Art Direction & Graphic Design Scope
I developed a full suite of visual and communication assets for the exhibition, including:
Main Exhibition Poster (Digital & Print). A conceptual composition using Space Grotesk and a customised overlapping structure of the word DIPLOMACY, symbolizing conflict, convergence, and deferral.
Bilingual Exhibition Handout (IT/EN). Designed for both A4 reading format and an A3 print version—with one side featuring curatorial texts and exhibition information, and the reverse side showing a large-scale photographic image from the installation, designed to be taken away by visitors as a gift print.
Instagram Story Set. Custom-designed story templates and animated transitions echoing the same typographic tension used in print.

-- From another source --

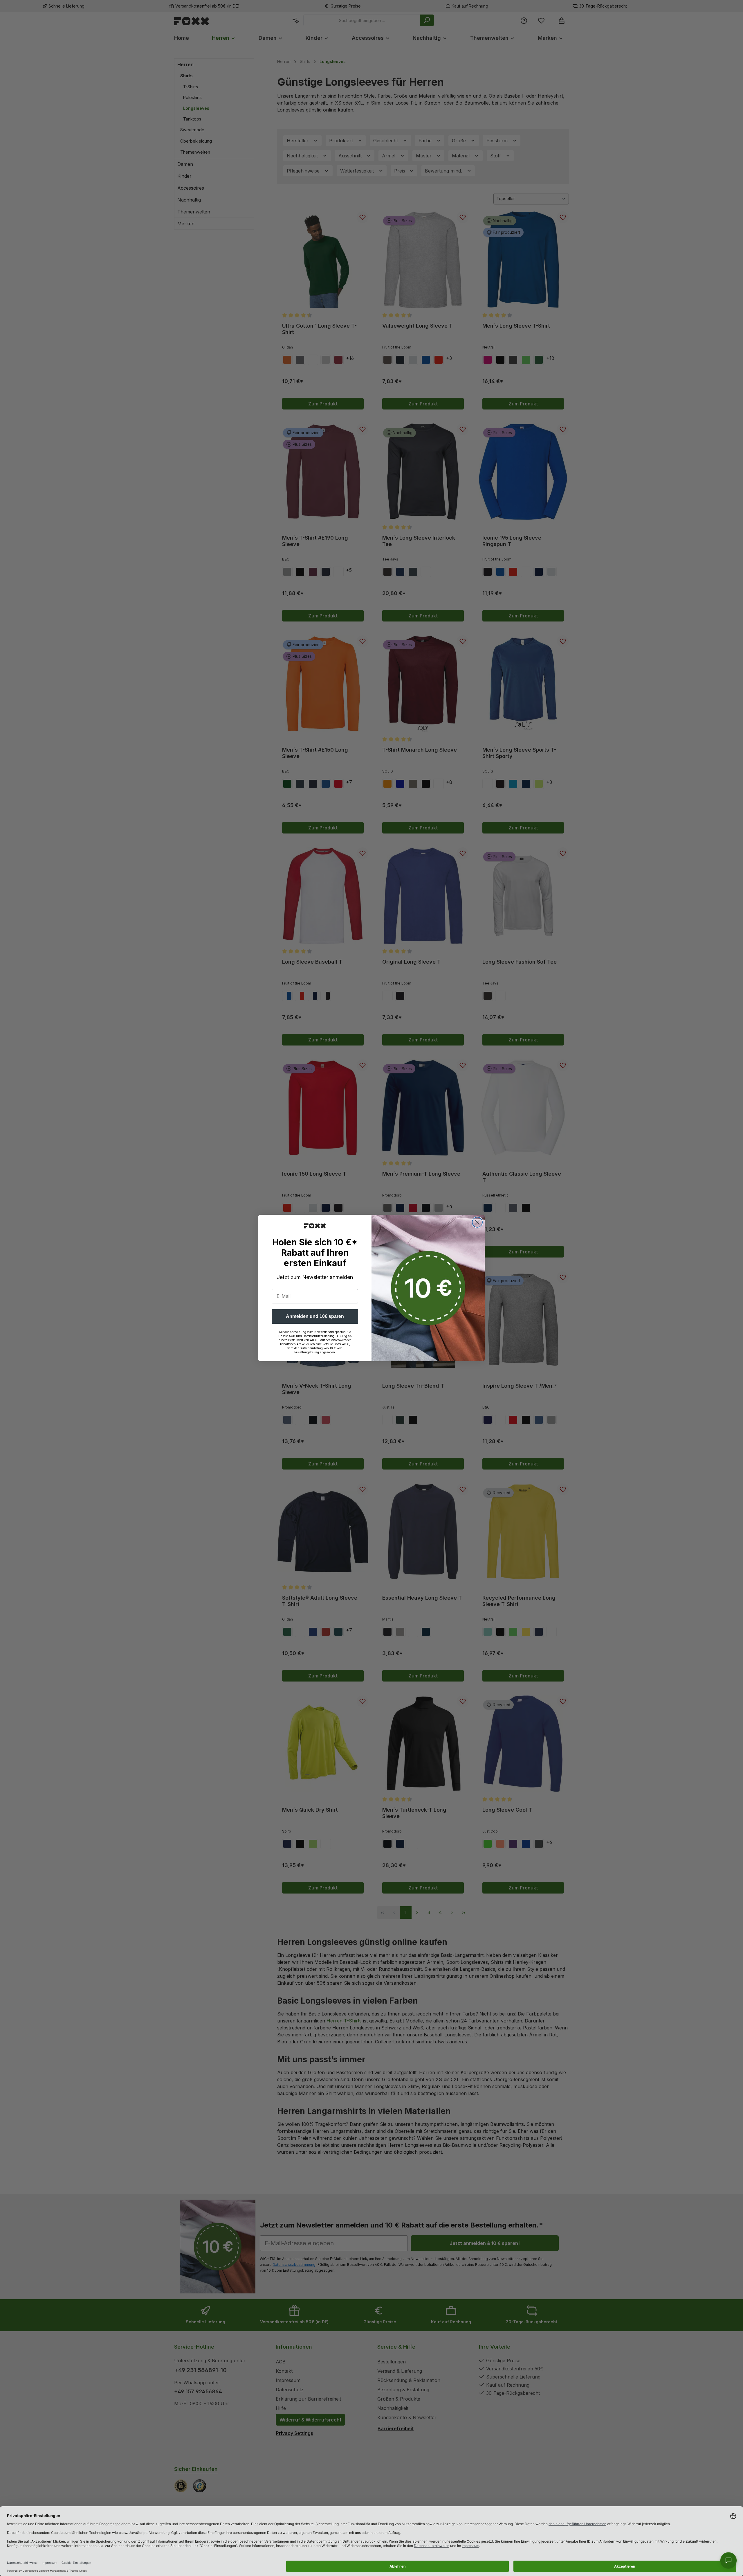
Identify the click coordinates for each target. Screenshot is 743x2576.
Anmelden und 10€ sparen (315, 1316)
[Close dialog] (477, 1222)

Colour & Symbolic Language
The visual identity centres on a specific yellow tone, inspired by a painting from Alnasan’s solo show at the World Intellectual Property Organization (WIPO) in Geneva. In that context, yellow was used to signify human spiritual energy and warmth within virtual diplomatic spaces. Here, it becomes a marker of presence, fragility, and vitality—an ideal counterpart to the institutional black and white typographic structure.
Reflections on Process
This project is an example of how graphic design can operate critically and poetically within an exhibition context. As both designer and photographer, I worked to develop a coherent atmosphere across media: visual identity, layout, and materiality were all aligned to extend the exhibition’s curatorial narrative.
My approach to this kind of work remains constant:
Minimal in form, Symbolically dense, Highly attentive to the emotional and conceptual tone of the exhibition itself.